Text passage —
● ● ● ● ● ● ●

My dear readers,
Many of you have notified me that you are concerned about the economic injustices inherent in gift-giving. Every year, like a communist clockwork, we are expected to give up our hard-earned money to buy presents for others, presents that they probably don't even want. The "holiday season" demands that we rack our brains thinking of something to give a "loved one" that one barely knows. You end up giving them something useless and they end up giving you something you already have, which is a tremendous waste of money that you could have spent on yourself.
Call me Scrooge if you must! But also admit that you don't know your own mother's likes and dislikes enough to think of something to buy her, and after "long thought" you usually resort to the first thing you see when you walk into Macy's: those discount packaged bath salt or perfume sets. Now, now! Don't bother to deny it! People only say that their children share experiences with them, or discuss their likes and dislikes. Actually, they maintain a comfortable silence and simply grab something handy at gift-giving times.
Why do they force themselves to let the moocher and looters drag them down to their levels? We think of interactions between people as a single economic action, where the rich are aristocrats and the poor are sheep to be shorn, but in fact every American also lives in the "gift economy," where people give you things for nothing, with the expectation of you returning the favor in the future. You can keep down expenses on cab rides and improve the consumer experience by asking your sister to take you to the airport and she'll do it because she expects you to return a favor at a later time.

● ● ● ● ● ● ●

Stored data

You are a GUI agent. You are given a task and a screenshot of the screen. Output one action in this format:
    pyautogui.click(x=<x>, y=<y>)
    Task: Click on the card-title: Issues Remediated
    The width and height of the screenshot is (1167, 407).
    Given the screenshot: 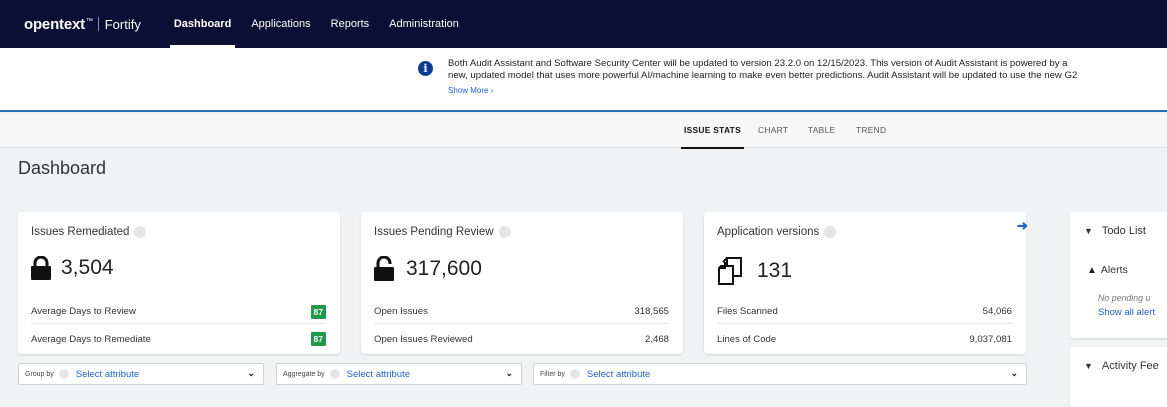 What is the action you would take?
    pyautogui.click(x=89, y=232)
    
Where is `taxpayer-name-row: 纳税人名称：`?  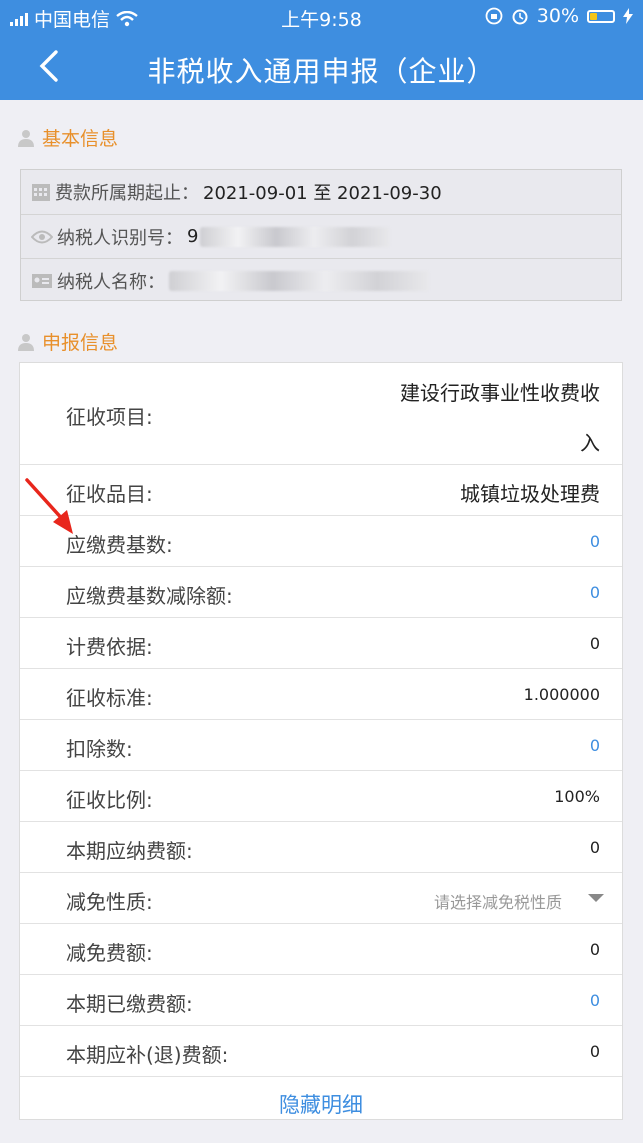 taxpayer-name-row: 纳税人名称： is located at coordinates (321, 280).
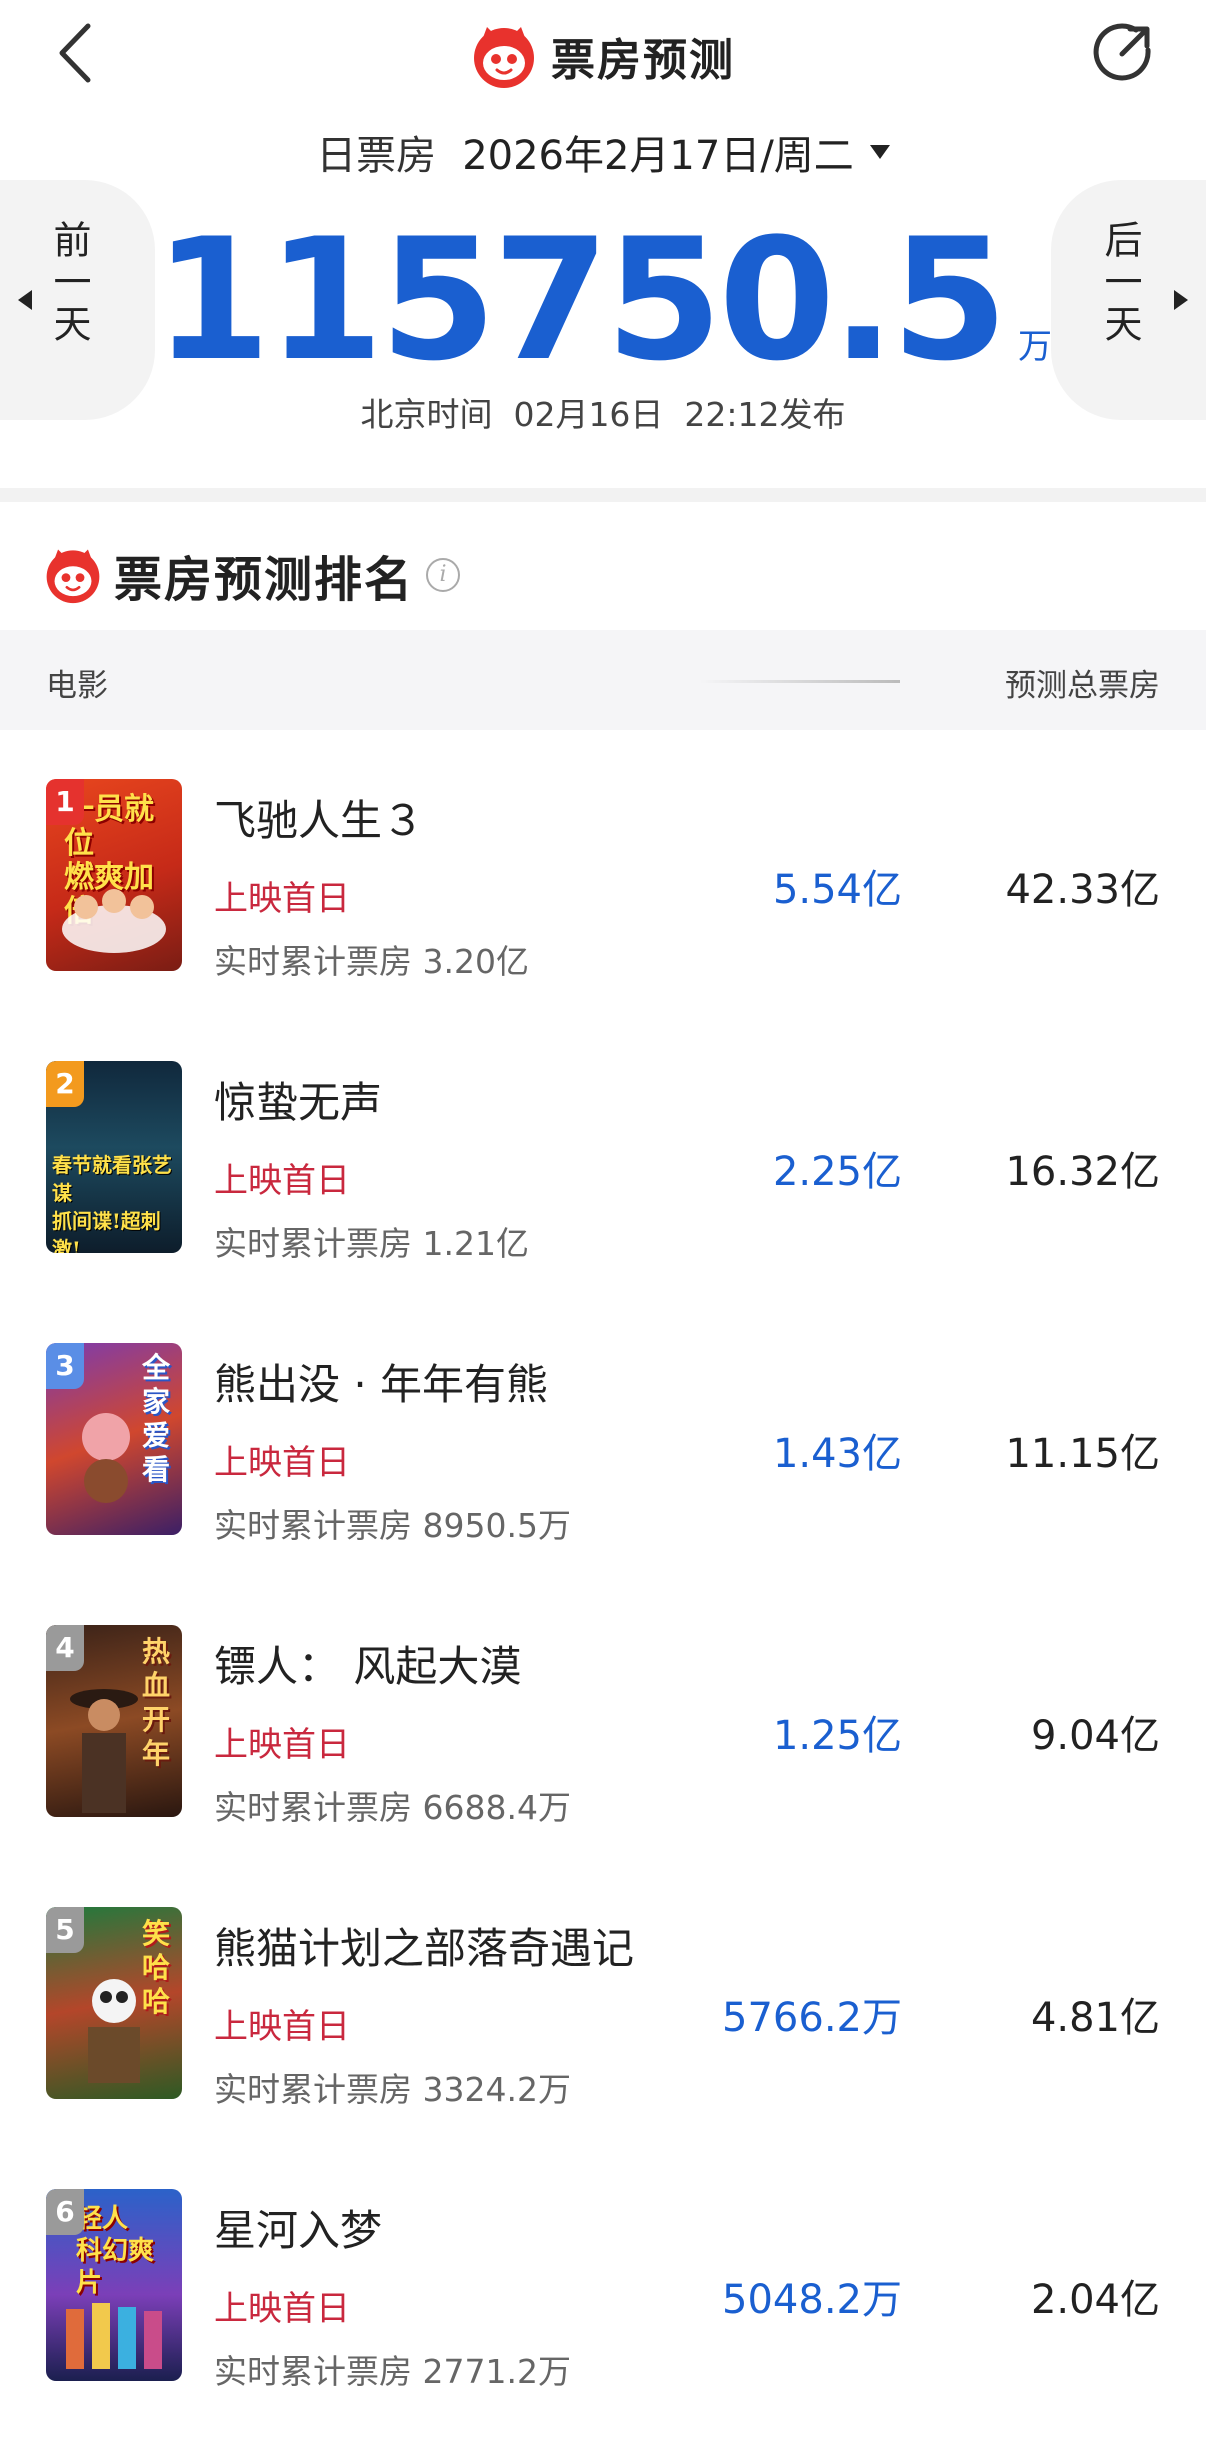  What do you see at coordinates (643, 60) in the screenshot?
I see `page-title: 票房预测` at bounding box center [643, 60].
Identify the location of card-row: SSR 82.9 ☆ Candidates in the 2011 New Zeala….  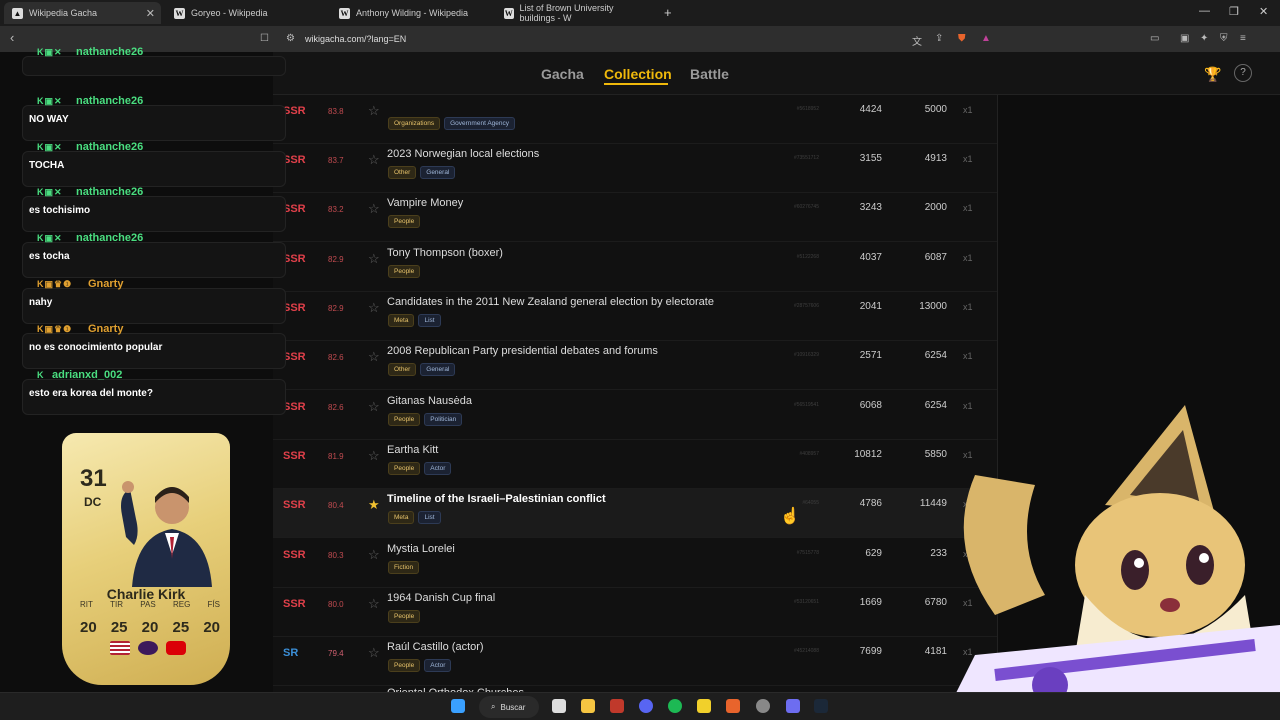
(635, 316).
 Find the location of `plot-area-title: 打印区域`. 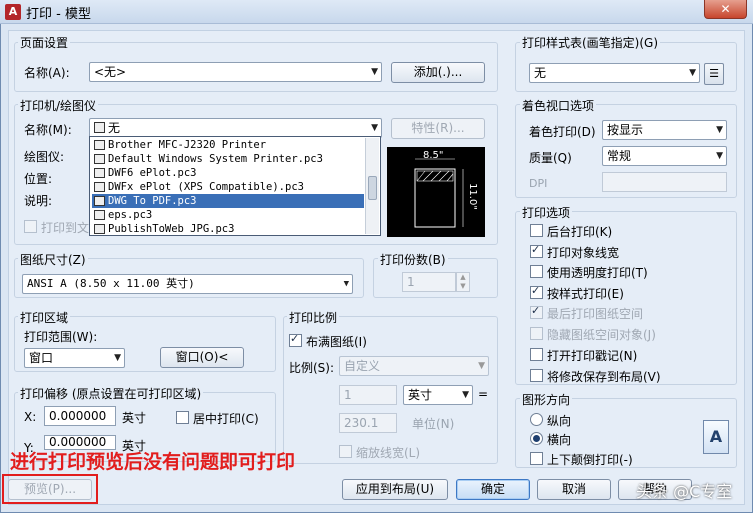

plot-area-title: 打印区域 is located at coordinates (44, 318).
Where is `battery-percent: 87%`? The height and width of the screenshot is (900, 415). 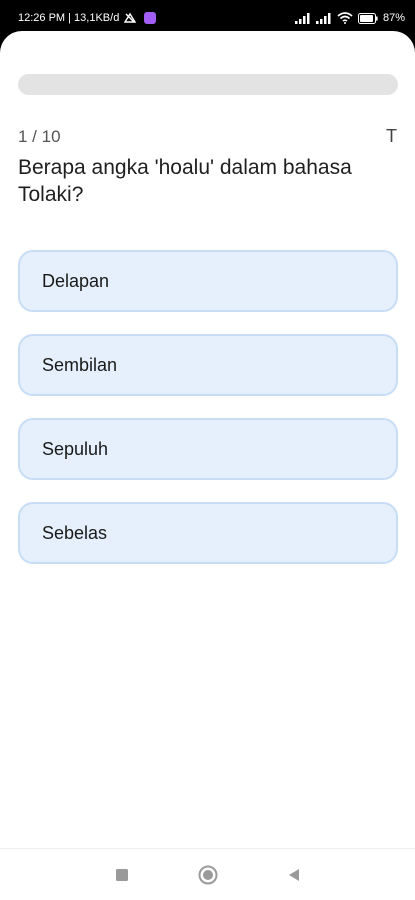 battery-percent: 87% is located at coordinates (394, 18).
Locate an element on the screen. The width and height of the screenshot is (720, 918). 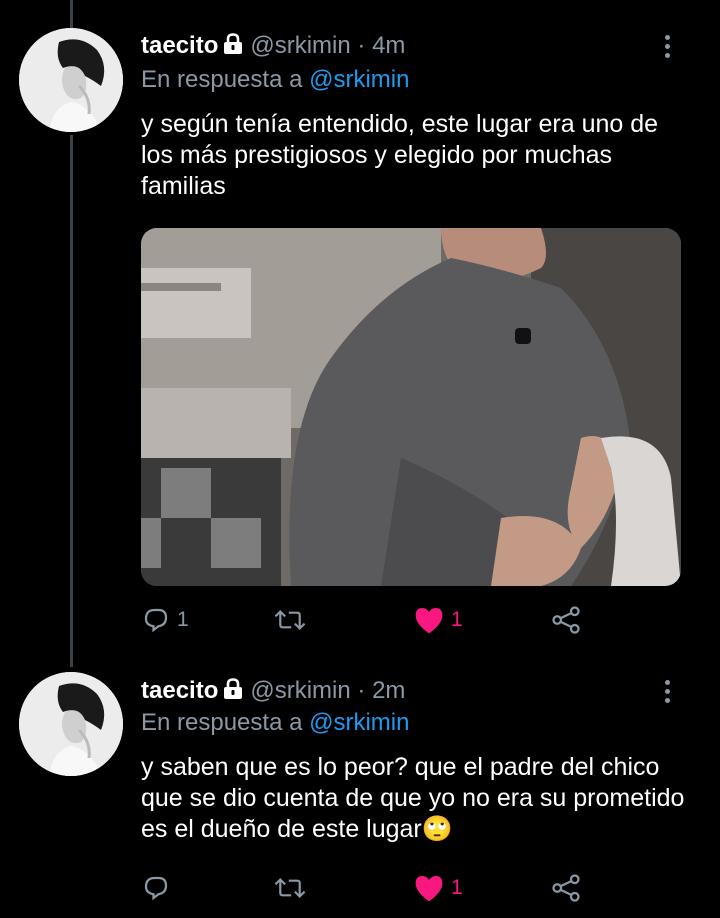
timestamp: 2m is located at coordinates (388, 690).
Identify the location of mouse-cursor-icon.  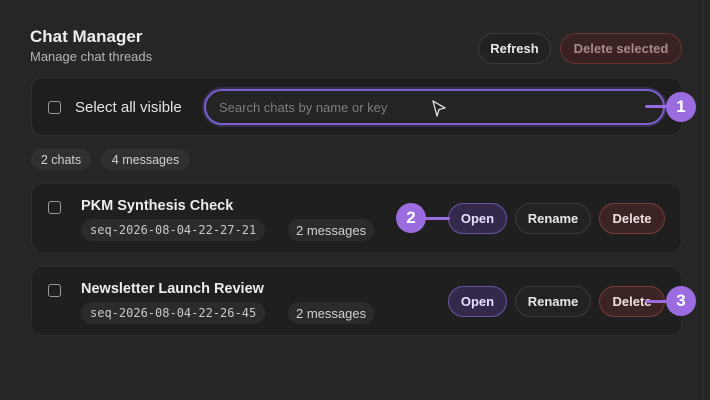
(439, 108).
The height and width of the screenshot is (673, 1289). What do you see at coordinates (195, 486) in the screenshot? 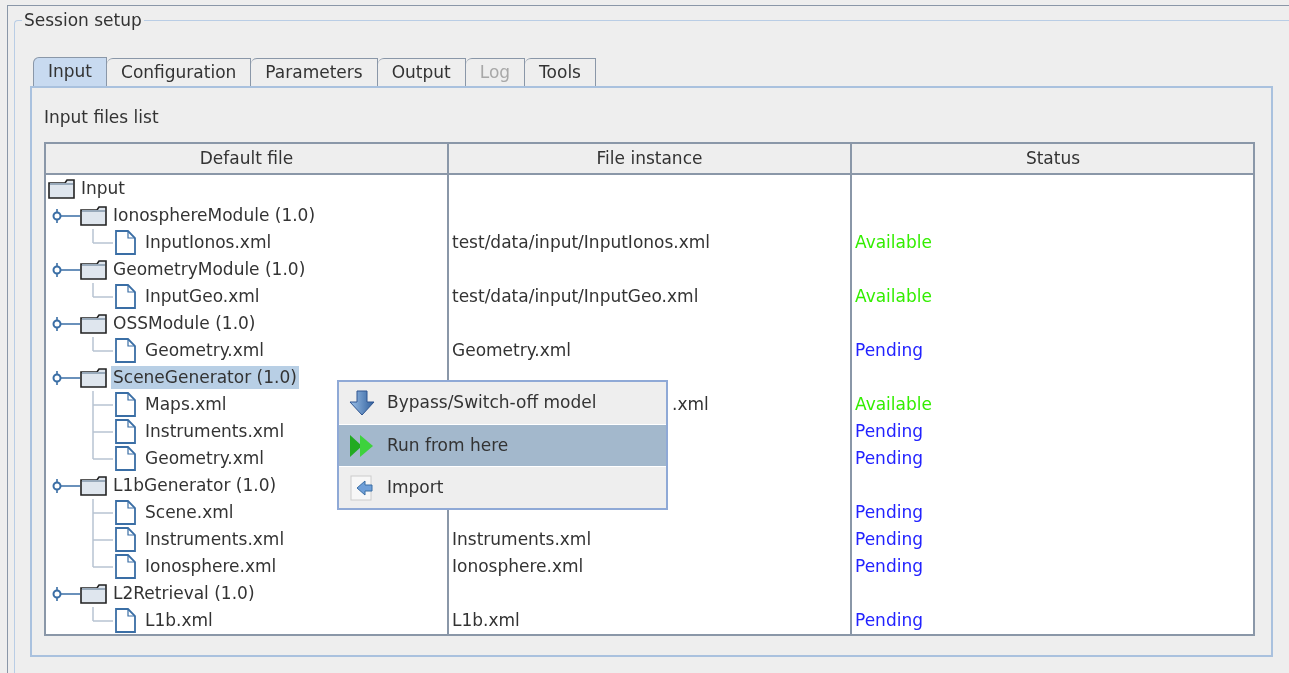
I see `module-label: L1bGenerator (1.0)` at bounding box center [195, 486].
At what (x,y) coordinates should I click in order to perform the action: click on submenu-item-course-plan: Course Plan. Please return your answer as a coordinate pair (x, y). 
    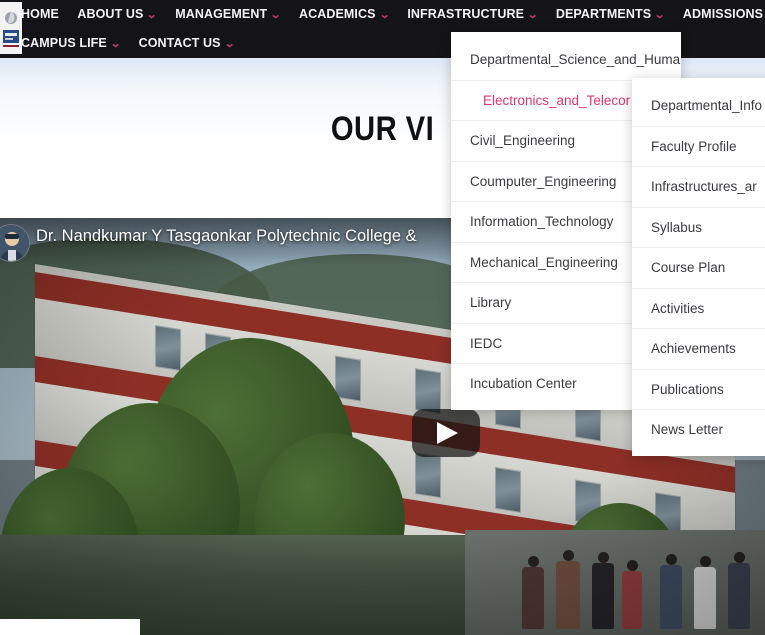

● ● ● ● ● ● ●

Exercise tasks —
a) In the gift-giving letter, what does the writer say people usually pick up for their mother when they walk into Macy's?
b) Reproduce the passage of the gift-giving letter starting at "Call me Scrooge" and ending at "at gift-giving times.".

Solution list —
a) Discount packaged bath salt or perfume sets.

b)
Call me Scrooge if you must! But also admit that you don't know your own mother's likes and dislikes enough to think of something to buy her, and after "long thought" you usually resort to the first thing you see when you walk into Macy's: those discount packaged bath salt or perfume sets. Now, now! Don't bother to deny it! People only say that their children share experiences with them, or discuss their likes and dislikes. Actually, they maintain a comfortable silence and simply grab something handy at gift-giving times.